U.S. offensive in Iraq to escalate
(front page)
 
BY ARGIRIS MALAPANIS  
June 30—In a speech to the Naval War College in Newport, Rhode Island, two days ago, U.S. president George Bush described in some detail the current offensive by U.S. troops in Iraq, which is expected to escalate. He defended the shift in the U.S. military’s tactics, dubbed “the surge,” which he outlined January 10.

Bush also made it clear “Iraq is just a theater” in a multi-front “war on terrorism” that Washington is leading.

The day before Bush’s speech, Frederick Kagan, a military analyst with the American Enterprise Institute (AEI), a conservative think tank, testified on the war in Iraq before the House Committee on Foreign Affairs. Working with Jack Keane, a retired U.S. Army general, Kagan had authored an AEI study on which Bush’s new plan was largely based.

In his June 27 testimony, Kagan outlined the operational plan of the occupation forces in Iraq. “It is now beyond question that the Bush Administration pursued a flawed approach to the war in Iraq from 2003 to 2007,” he said. That included keeping the number of U.S. troops in Iraq as small as possible, pushing Iraqi government forces into the lead prematurely, and pressing Baghdad to take political steps to stabilize the country before violence could be brought under control, Kagan said.

The “president changed his strategy profoundly in January 2007,” Kagan said. The first phase of the new approach consisted of sending another 30,000 troops to Iraq—the biggest escalation of the war since the 2003 U.S.-led invasion—bringing the total number of U.S. forces in the country to about 155,000. That deployment was completed in early June, Kagan noted.

(Element and text location data)
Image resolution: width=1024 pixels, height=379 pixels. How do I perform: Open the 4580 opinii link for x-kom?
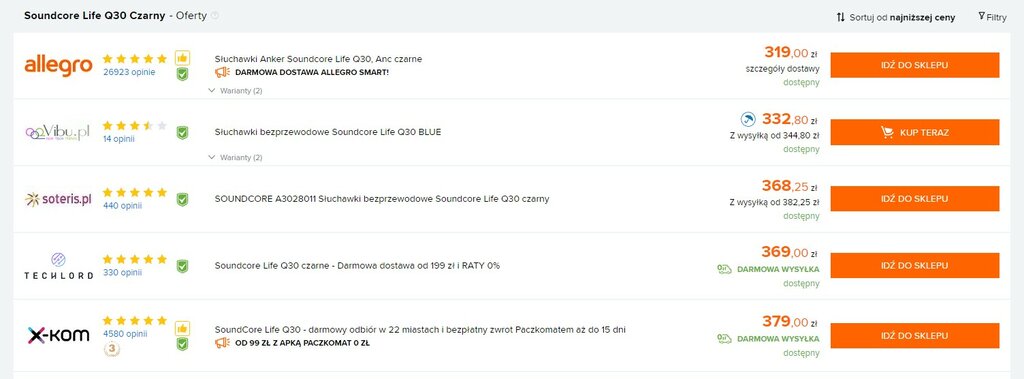pyautogui.click(x=125, y=333)
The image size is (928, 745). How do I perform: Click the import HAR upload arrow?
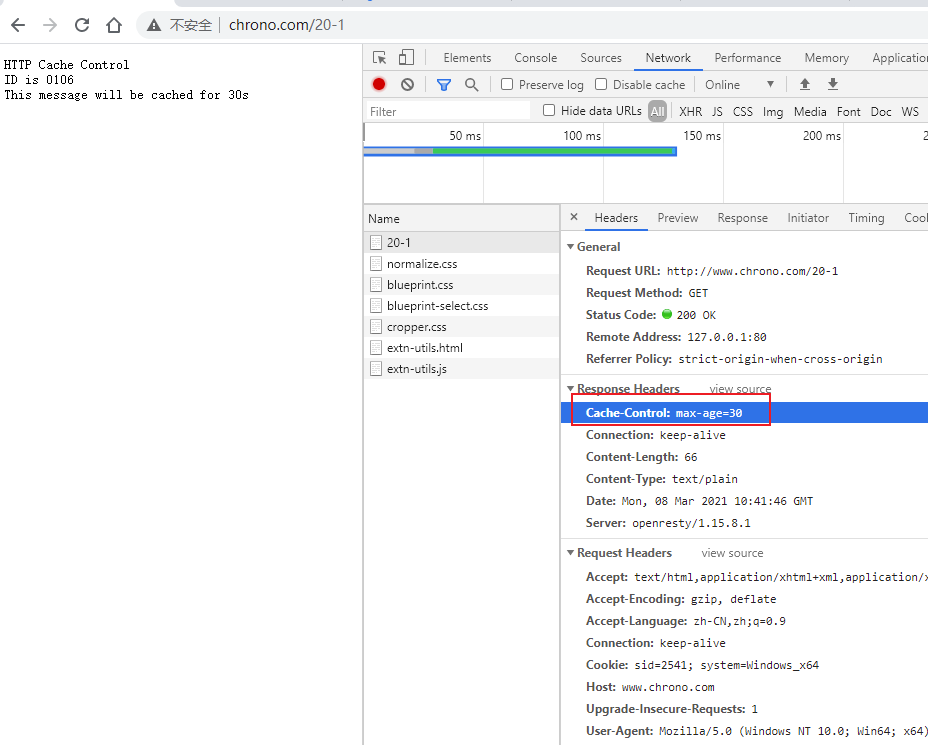tap(804, 85)
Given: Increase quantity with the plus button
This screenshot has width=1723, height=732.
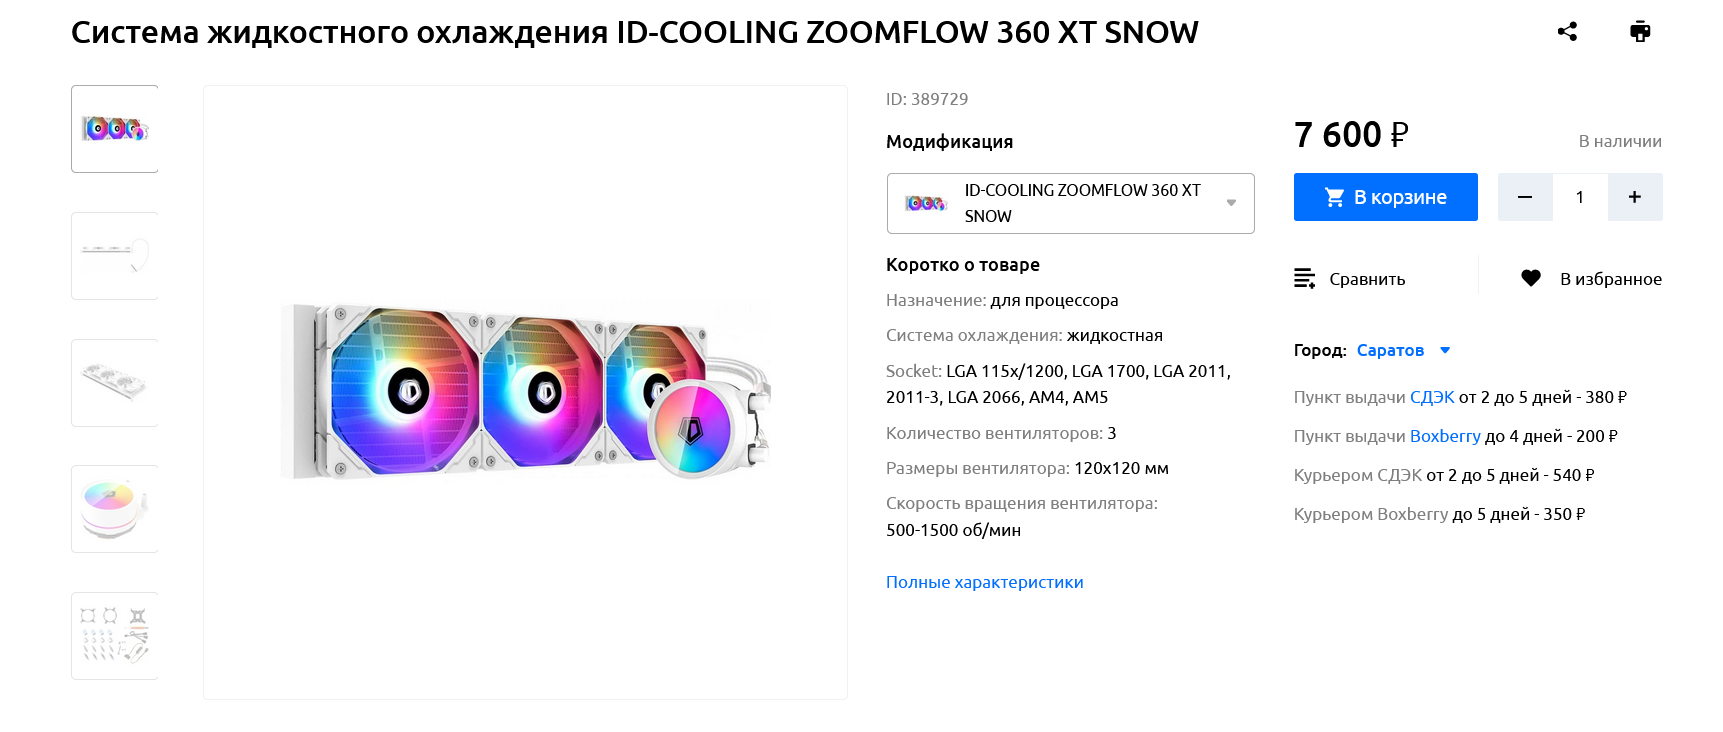Looking at the screenshot, I should pos(1634,197).
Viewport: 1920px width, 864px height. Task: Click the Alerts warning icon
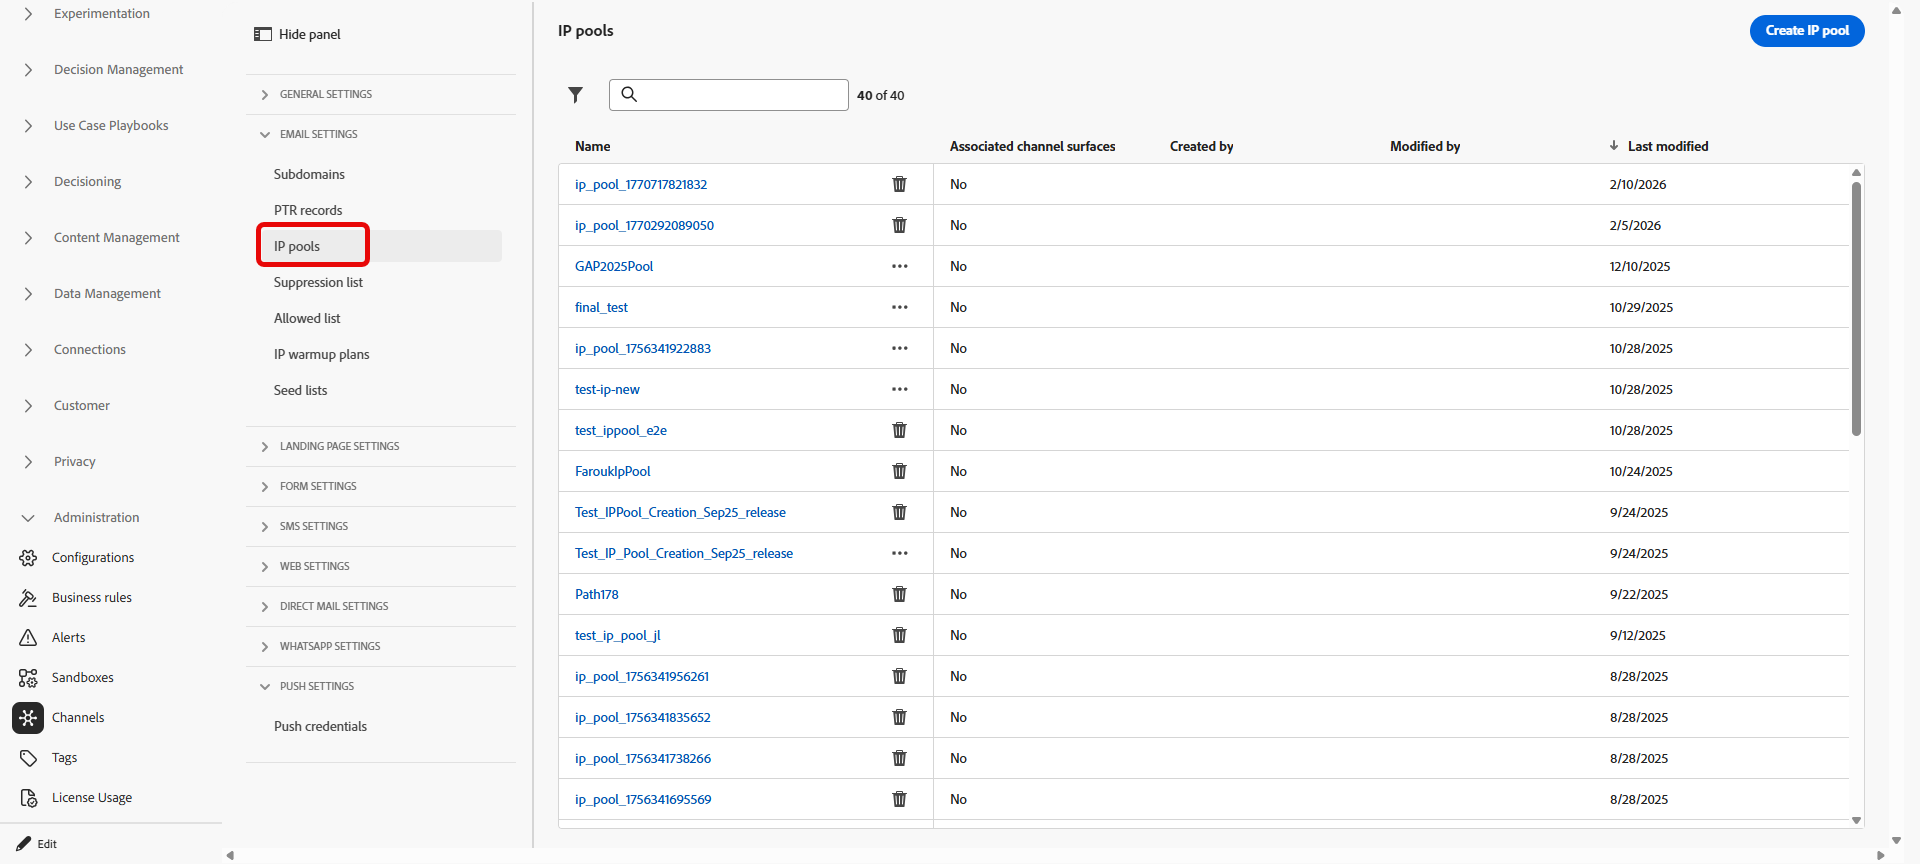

REQUIRED TASKS.
A – List the elements of the 2003–2007 approach to the war in Iraq that Kagan describes as flawed in the article on the U.S. offensive in Iraq.
B – According to the article on the U.S. offensive in Iraq, why does Frederick Kagan's testimony bear on Bush's new plan?
C – Resume the article on the U.S. offensive in Iraq after its final sentence.

ANSWERS FOR THIS EXERCISE.
A –
- Keeping the number of U.S. troops in Iraq as small as possible
- Pushing Iraqi government forces into the lead prematurely
- Pressing Baghdad to take political steps to stabilize the country before violence could be brought under control

B – Kagan, working with retired U.S. Army general Jack Keane, authored an American Enterprise Institute study. Bush's new plan was largely based on that study.

C –
That was soon after the majority-Democratic Congress approved $100 billion to fund Washington’s wars in Iraq and Afghanistan, which Bush signed into law. Since January, no influential voice in the ruling class has presented any serious alternative to the White House plan.

The additional troops were deployed in Baghdad, in the areas around Baghdad, including Baquba in Diyala province, and in Anbar province.

In his speech, Bush said the U.S. military hopes to replicate in and around Baghdad the successes it has had against al-Qaeda forces in Anbar. “A group of tribal sheikhs launched a movement called The Awakening and began cooperating with American and Iraqi forces,” Bush said. That came in response to al-Qaeda killings of Sunnis that it accused of being collaborators and its shakedowns of merchants and other wealthy Sunnis to raise funds.

Such cooperation from Sunni forces against al-Qaeda has begun to “spread from Anbar into Babil, Salah ad-Din, and even Diyala provinces,” Kagan said.

“Now we’ve launched a wider offensive, called Operation Phantom Thunder, which is taking the fight to the enemy in the capital as well as its surrounding regions,” Bush said.

This second phase of the military escalation began June 15, Kagan told the House Foreign Affairs Committee. It focused initially on an offensive by 10,000 troops in Baquba, the capital of Diyala province, some 30 miles northeast of Baghdad, where al-Qaeda shifted its center of operations after the rout it suffered in Anbar, according to David Petraeus, the top U.S. general in Iraq. The purpose of Phantom Thunder, Kagan said, “is to disrupt terrorist and militia networks and bases outside of Baghdad that have been feeding the violence within the city.”

The violence Kagan referred to is fueled to a large degree by wealthy Sunnis and Shiites vying for control of Iraq’s oil and other resources.

“But even this [Phantom Thunder] operation—the largest coordinated combat operation the U.S. has undertaken since the invasion in 2003,” Kagan said, “is not the decisive stage of the current strategy. It is an operation designed to set the preconditions for a successful clear-and-hold operation that will probably begin in late July or early August within Baghdad itself. That is the operation that is designed to bring security to Iraq’s capital in a lasting way.”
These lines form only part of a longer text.